Stored items:
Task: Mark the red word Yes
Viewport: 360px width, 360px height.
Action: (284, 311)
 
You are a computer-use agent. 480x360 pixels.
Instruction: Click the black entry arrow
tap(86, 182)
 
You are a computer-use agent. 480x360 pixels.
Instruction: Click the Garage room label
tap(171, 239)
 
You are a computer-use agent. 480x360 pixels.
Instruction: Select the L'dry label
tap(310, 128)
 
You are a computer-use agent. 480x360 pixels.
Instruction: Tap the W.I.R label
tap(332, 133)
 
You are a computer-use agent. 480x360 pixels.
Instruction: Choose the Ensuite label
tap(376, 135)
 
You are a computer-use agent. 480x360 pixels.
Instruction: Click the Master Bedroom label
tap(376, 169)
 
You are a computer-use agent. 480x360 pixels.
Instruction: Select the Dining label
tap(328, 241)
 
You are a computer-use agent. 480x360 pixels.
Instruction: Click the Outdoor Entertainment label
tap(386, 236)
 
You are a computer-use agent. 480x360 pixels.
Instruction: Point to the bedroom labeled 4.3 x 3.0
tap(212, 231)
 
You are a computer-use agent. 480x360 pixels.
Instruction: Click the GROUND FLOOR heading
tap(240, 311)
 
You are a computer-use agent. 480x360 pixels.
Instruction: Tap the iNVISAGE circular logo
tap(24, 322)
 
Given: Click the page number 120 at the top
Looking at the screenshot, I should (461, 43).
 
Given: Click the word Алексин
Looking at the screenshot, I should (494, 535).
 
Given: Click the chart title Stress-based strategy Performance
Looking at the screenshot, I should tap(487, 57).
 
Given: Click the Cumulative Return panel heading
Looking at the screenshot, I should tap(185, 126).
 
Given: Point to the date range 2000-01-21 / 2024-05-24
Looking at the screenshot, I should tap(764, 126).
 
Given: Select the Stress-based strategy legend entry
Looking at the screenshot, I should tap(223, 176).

Your objective: Count the lines in the entries above that contain the string "word", treating uppercase and lowercase as different, and give only the number.

Answer to the task: 2